More Mud in the
Water of Diversity Jurisdiction and Trusts
As recently noted HERE, a pair
of West Virginia courts have held that for purposes of what appear to have been
testamentary trusts, citizenship would be determined by that of the trustee and
that of the beneficiaries. It should not
therefrom be concluded, however, that the matter is resolved. Rather, a November 2013 decision reached the
opposite conclusion. Thales Alenia Space France v. Thermo Funding
Co., LLC, __ F.Supp.2d ___, 2013 WL 599648 (S.D. N.Y. Nov. 12, 2013).
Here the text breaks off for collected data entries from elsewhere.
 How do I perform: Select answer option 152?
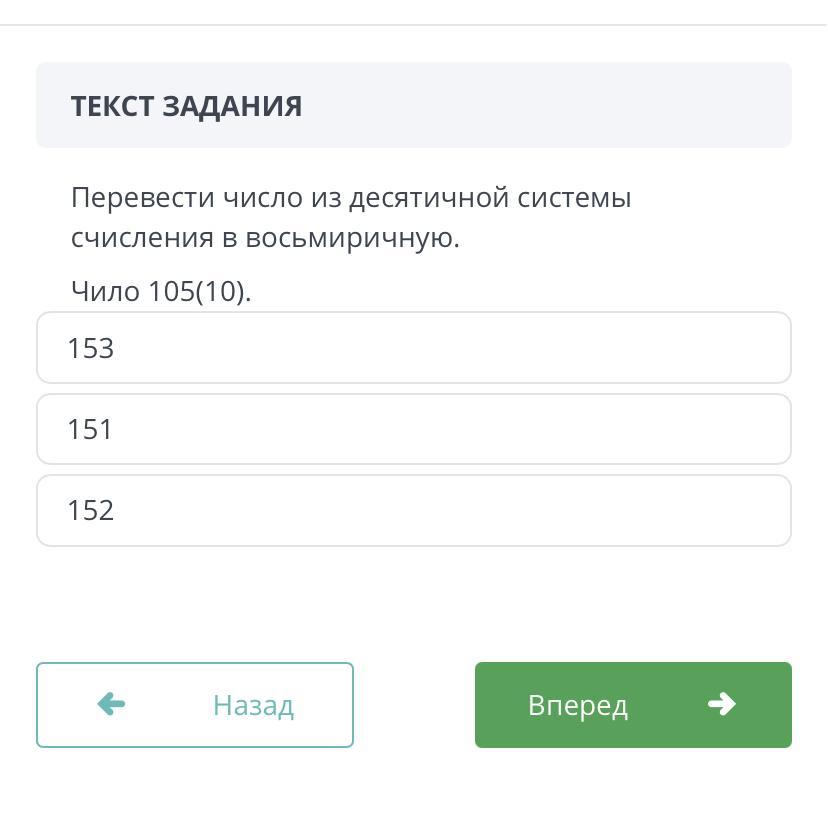[x=413, y=510]
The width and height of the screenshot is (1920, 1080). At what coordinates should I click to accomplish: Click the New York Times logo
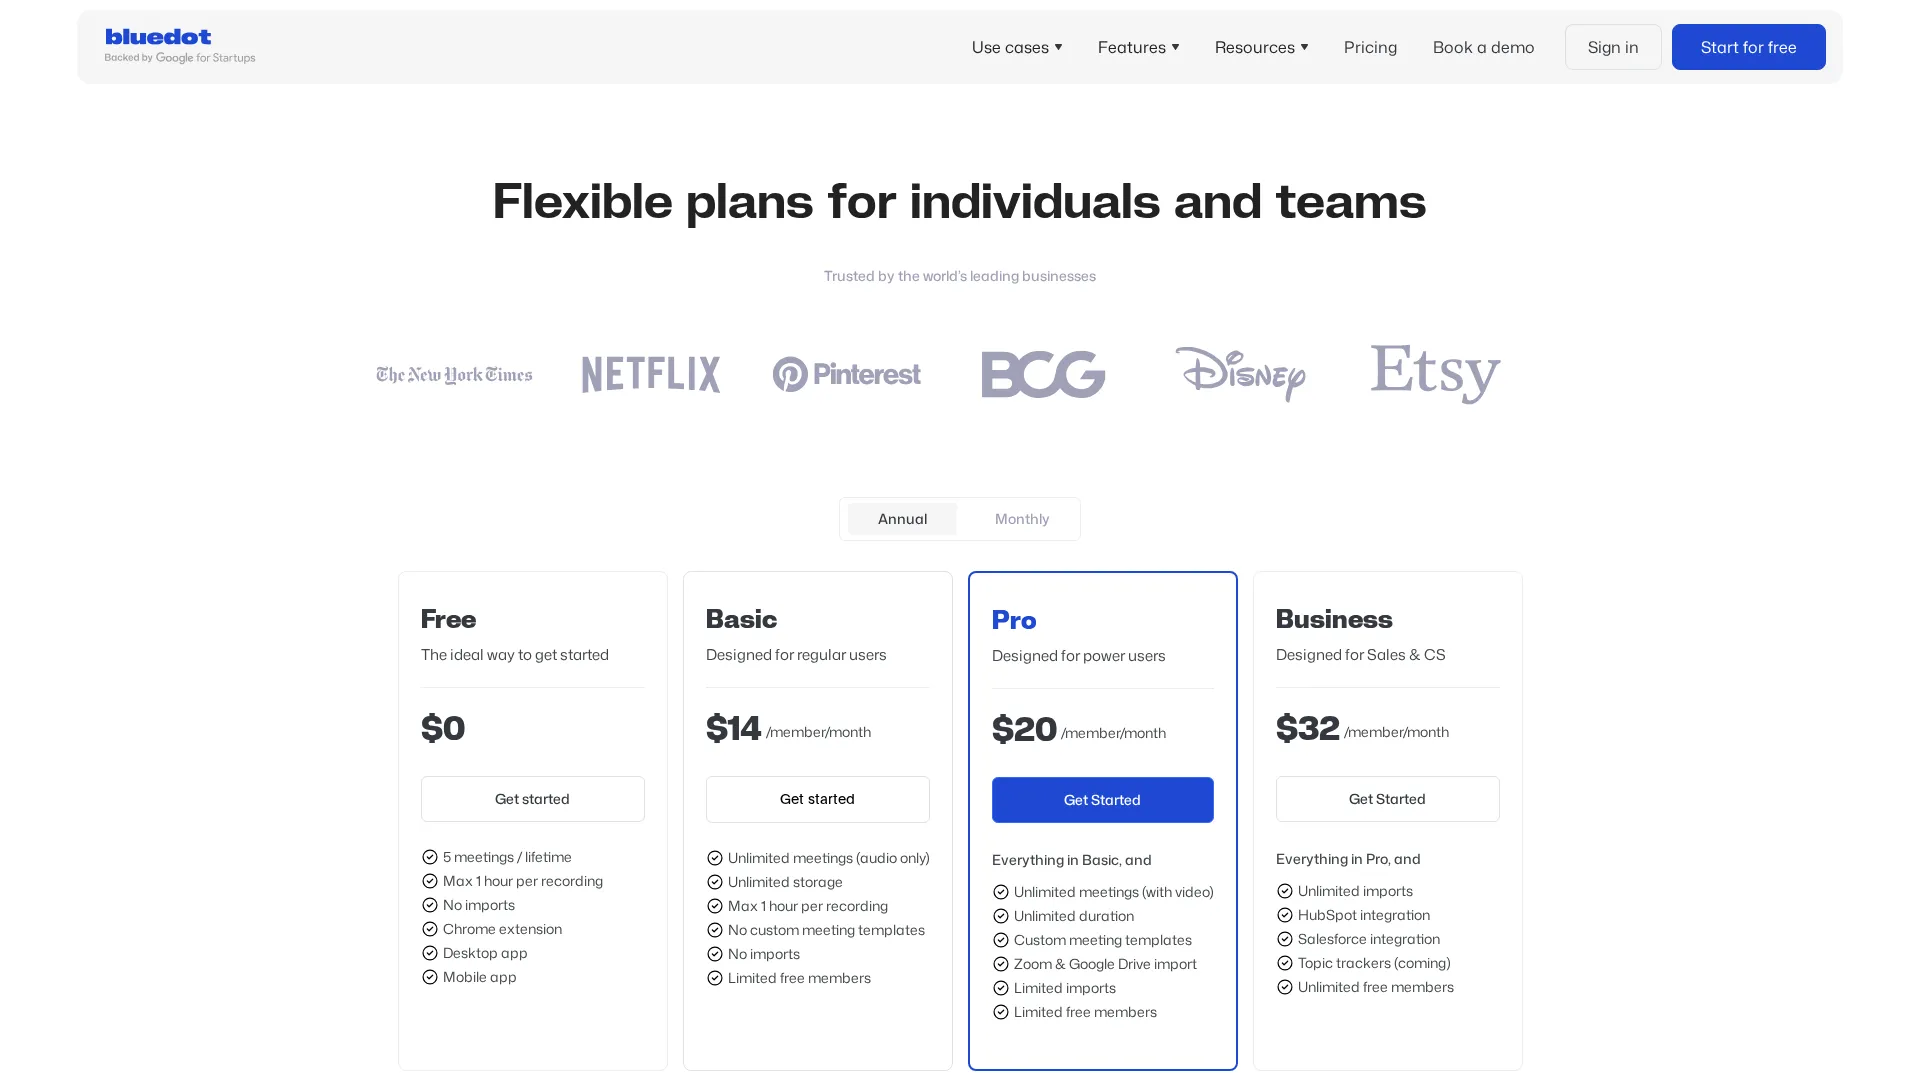tap(454, 375)
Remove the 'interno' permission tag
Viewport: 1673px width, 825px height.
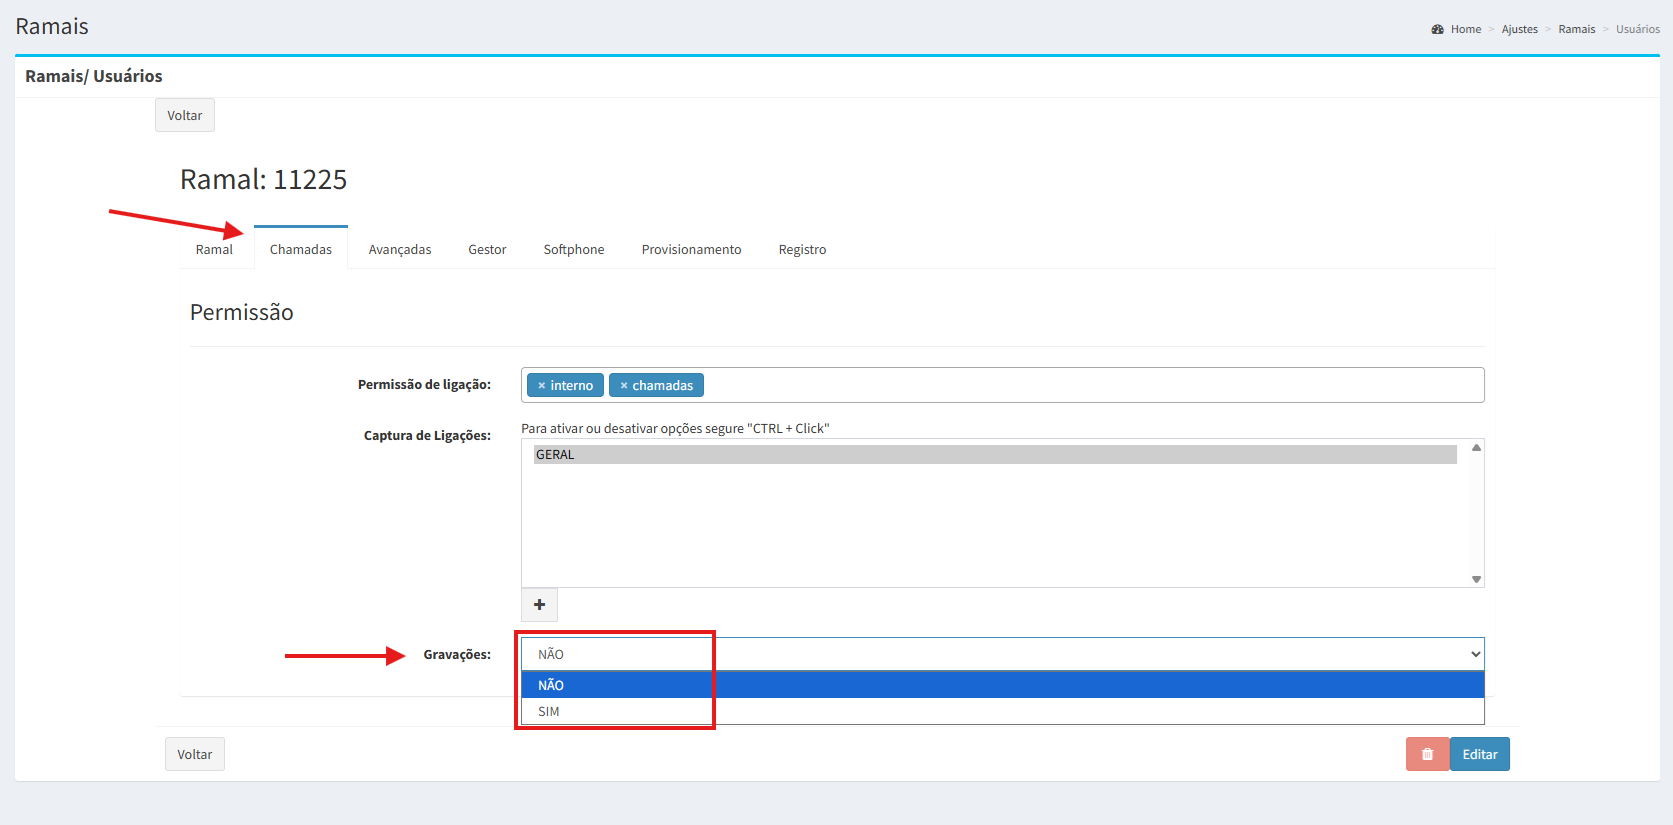click(542, 386)
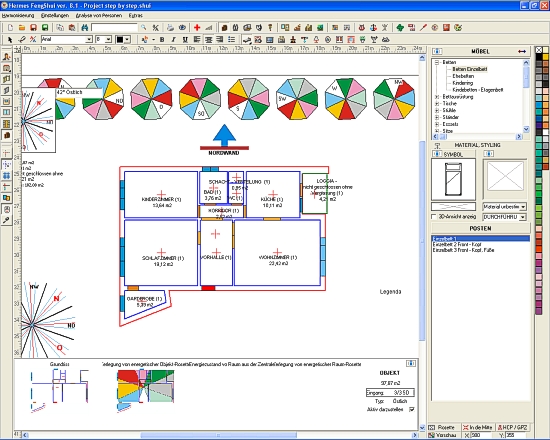
Task: Open a project with the folder icon
Action: tap(22, 27)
Thermo, a Colorado LLC, was
wholly owned by a testamentary trust of which the sole trustee was a Colorado
citizen. One of the trust beneficiaries
was domiciled in Australia. When Thales
brought suit against Thermo on the basis of diversity jurisdiction, Thermo
challenged that jurisdiction on the basis that, in that it had a non-U.S.
resident citizen, it as well was “foreign.”
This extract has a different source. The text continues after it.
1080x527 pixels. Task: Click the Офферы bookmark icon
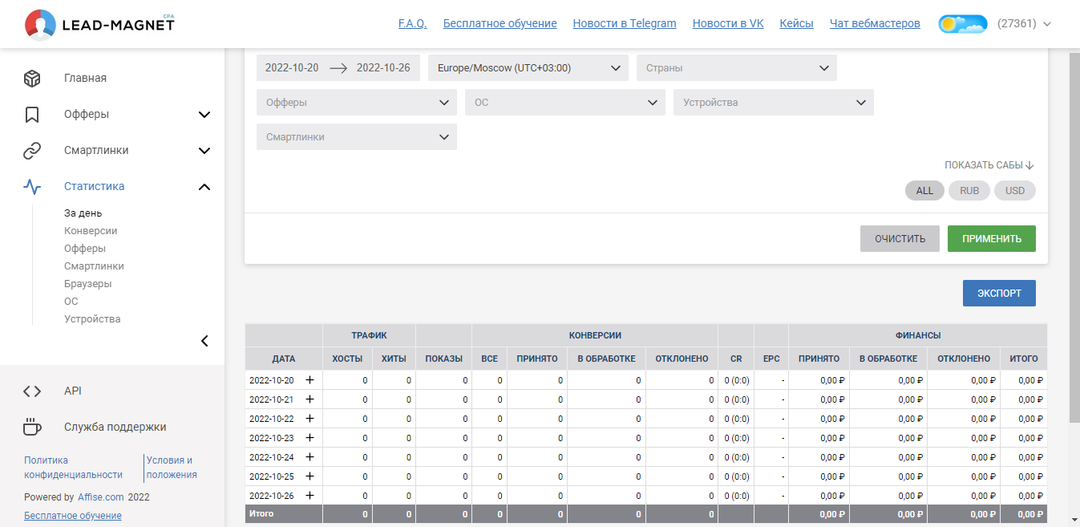(x=32, y=114)
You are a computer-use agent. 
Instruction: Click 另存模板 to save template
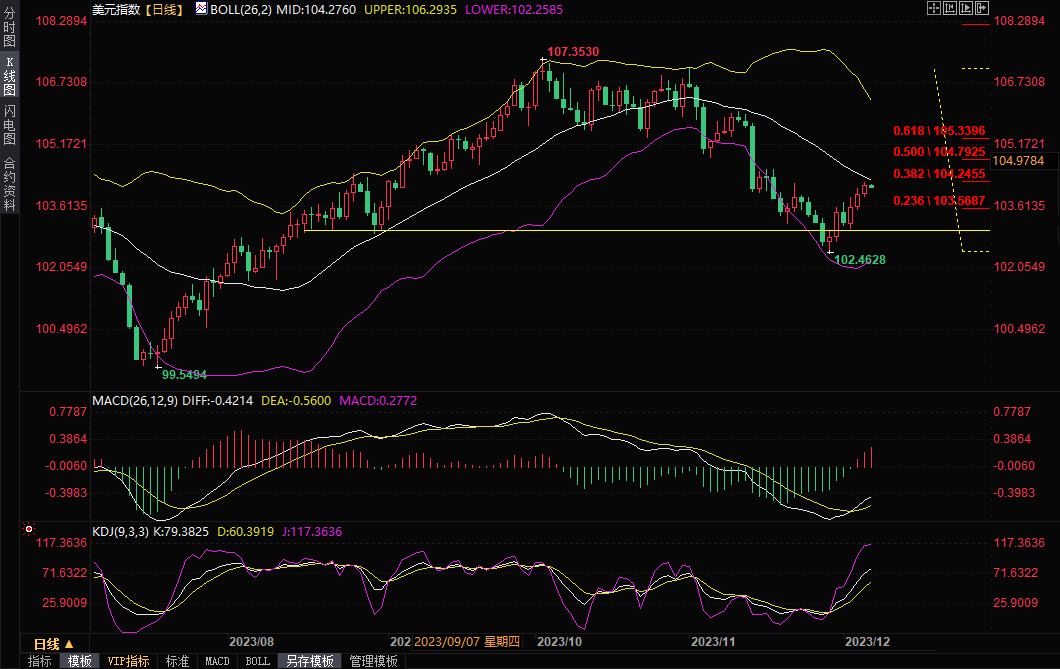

Thus was framed the question as to how one determines, for diversity
jurisdiction purposes, the citizenship of a trust; is that only of the
trustee(s), or is the citizenship of the beneficiaries as well attributed to
the trust?
After noting a variety of
opinions as to the question, the Court’s first analytic path was to distinguish
the donative trust here at issue from a business trust, noting that one is a
vehicle (created for profit) while the other is an estate planning vehicle. Focusing then on the law of traditional
donative trusts, the Court began by noting that such is not a “business entity
or unincorporated association covered by Carden,”
that being the Supreme Court decision in which it was held that the citizenship
of all members of an unincorporated association, in this case all general and
all limited partners of a limited partnership, would apply for purposes of
diversity analysis. 2013 WL 5996148,
*6. From there, relying primarily upon Navarro, the Court held that the
citizenship of the LLC, determined through its sole member, a trust, would be
restricted to the citizenship of the trustee without consideration of the
citizenship of any of the beneficiaries.